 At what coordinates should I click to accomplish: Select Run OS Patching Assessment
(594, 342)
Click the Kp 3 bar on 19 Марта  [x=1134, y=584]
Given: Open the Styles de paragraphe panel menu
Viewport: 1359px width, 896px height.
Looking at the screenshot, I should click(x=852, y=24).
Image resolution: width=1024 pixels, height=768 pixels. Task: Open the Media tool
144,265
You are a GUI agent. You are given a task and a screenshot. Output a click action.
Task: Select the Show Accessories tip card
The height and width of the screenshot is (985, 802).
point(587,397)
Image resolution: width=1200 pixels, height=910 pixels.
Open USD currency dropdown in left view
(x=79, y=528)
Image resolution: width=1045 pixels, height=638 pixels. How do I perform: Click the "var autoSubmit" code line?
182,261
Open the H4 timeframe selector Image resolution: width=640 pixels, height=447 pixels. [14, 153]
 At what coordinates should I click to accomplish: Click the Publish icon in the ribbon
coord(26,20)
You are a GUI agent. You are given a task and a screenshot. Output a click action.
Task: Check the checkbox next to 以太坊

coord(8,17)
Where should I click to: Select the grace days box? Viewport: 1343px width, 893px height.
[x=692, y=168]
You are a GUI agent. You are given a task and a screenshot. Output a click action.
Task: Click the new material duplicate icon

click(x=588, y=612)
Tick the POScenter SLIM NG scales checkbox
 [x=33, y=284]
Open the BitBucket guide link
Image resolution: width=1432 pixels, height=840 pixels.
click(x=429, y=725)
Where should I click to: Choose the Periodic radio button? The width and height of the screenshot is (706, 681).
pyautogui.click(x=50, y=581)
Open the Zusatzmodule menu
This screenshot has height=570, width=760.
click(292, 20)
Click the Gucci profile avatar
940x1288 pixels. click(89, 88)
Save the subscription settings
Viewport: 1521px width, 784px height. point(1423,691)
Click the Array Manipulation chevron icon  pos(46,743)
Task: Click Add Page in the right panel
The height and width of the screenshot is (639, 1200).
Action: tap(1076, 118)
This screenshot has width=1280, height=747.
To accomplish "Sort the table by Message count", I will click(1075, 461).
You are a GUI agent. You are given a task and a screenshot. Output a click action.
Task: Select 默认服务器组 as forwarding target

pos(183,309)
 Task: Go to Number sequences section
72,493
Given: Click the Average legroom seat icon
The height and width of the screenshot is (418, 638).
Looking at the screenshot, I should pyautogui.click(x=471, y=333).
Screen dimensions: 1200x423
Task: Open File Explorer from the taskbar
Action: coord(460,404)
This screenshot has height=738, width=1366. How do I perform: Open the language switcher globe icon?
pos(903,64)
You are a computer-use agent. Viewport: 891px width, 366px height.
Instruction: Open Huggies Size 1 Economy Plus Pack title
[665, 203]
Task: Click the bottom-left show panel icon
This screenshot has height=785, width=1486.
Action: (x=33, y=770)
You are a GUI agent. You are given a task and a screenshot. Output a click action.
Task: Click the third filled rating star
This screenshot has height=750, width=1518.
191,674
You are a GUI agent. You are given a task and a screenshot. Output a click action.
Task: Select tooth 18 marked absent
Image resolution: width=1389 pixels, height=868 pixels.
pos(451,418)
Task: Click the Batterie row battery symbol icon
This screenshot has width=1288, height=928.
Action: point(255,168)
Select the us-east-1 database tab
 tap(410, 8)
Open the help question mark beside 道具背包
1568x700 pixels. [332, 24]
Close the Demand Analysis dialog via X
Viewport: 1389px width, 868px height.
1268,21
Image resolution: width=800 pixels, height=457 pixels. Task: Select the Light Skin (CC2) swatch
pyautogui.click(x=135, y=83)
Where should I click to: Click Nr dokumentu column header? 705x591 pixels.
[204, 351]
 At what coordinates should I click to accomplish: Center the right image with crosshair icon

= = = = =

> **Goal**
Can you update all the lines above so that "GUI agent" becomes "screen assistant" and nothing else changes?

> **Exercise output**
 At what coordinates should I click to accomplish: Select Run OS Patching Assessment
(594, 342)
Click the Kp 3 bar on 19 Марта  [x=1134, y=584]
Given: Open the Styles de paragraphe panel menu
Viewport: 1359px width, 896px height.
Looking at the screenshot, I should click(x=852, y=24).
Image resolution: width=1024 pixels, height=768 pixels. Task: Open the Media tool
144,265
You are a screen assistant. You are given a task and a screenshot. Output a click action.
Task: Select the Show Accessories tip card
The height and width of the screenshot is (985, 802).
point(587,397)
Image resolution: width=1200 pixels, height=910 pixels.
Open USD currency dropdown in left view
(x=79, y=528)
Image resolution: width=1045 pixels, height=638 pixels. How do I perform: Click the "var autoSubmit" code line?
182,261
Open the H4 timeframe selector Image resolution: width=640 pixels, height=447 pixels. [14, 153]
 At what coordinates should I click to accomplish: Click the Publish icon in the ribbon
coord(26,20)
You are a screen assistant. You are given a task and a screenshot. Output a click action.
Task: Check the checkbox next to 以太坊

coord(8,17)
Where should I click to: Select the grace days box? Viewport: 1343px width, 893px height.
[x=692, y=168]
You are a screen assistant. You are given a task and a screenshot. Output a click action.
Task: Click the new material duplicate icon

click(x=588, y=612)
Tick the POScenter SLIM NG scales checkbox
 [x=33, y=284]
Open the BitBucket guide link
Image resolution: width=1432 pixels, height=840 pixels.
click(x=429, y=725)
Where should I click to: Choose the Periodic radio button? The width and height of the screenshot is (706, 681).
pyautogui.click(x=50, y=581)
Open the Zusatzmodule menu
This screenshot has height=570, width=760.
click(292, 20)
Click the Gucci profile avatar
940x1288 pixels. click(89, 88)
Save the subscription settings
Viewport: 1521px width, 784px height. point(1423,691)
Click the Array Manipulation chevron icon  pos(46,743)
Task: Click Add Page in the right panel
The height and width of the screenshot is (639, 1200).
Action: tap(1076, 118)
This screenshot has width=1280, height=747.
To accomplish "Sort the table by Message count", I will click(1075, 461).
You are a screen assistant. You are given a task and a screenshot. Output a click action.
Task: Select 默认服务器组 as forwarding target

pos(183,309)
 Task: Go to Number sequences section
72,493
Given: Click the Average legroom seat icon
The height and width of the screenshot is (418, 638).
Looking at the screenshot, I should pyautogui.click(x=471, y=333).
Screen dimensions: 1200x423
Task: Open File Explorer from the taskbar
Action: coord(460,404)
This screenshot has height=738, width=1366. How do I perform: Open the language switcher globe icon?
pos(903,64)
You are a computer-use agent. Viewport: 891px width, 366px height.
Instruction: Open Huggies Size 1 Economy Plus Pack title
[665, 203]
Task: Click the bottom-left show panel icon
This screenshot has height=785, width=1486.
Action: (x=33, y=770)
You are a screen assistant. You are given a task and a screenshot. Output a click action.
Task: Click the third filled rating star
This screenshot has height=750, width=1518.
191,674
You are a screen assistant. You are given a task and a screenshot. Output a click action.
Task: Select tooth 18 marked absent
Image resolution: width=1389 pixels, height=868 pixels.
pos(451,418)
Task: Click the Batterie row battery symbol icon
This screenshot has width=1288, height=928.
Action: point(255,168)
Select the us-east-1 database tab
 tap(410, 8)
Open the help question mark beside 道具背包
1568x700 pixels. [332, 24]
Close the Demand Analysis dialog via X
Viewport: 1389px width, 868px height.
1268,21
Image resolution: width=800 pixels, height=457 pixels. Task: Select the Light Skin (CC2) swatch
pyautogui.click(x=135, y=83)
Where should I click to: Click Nr dokumentu column header? 705x591 pixels.
[204, 351]
 At what coordinates should I click to accomplish: Center the right image with crosshair icon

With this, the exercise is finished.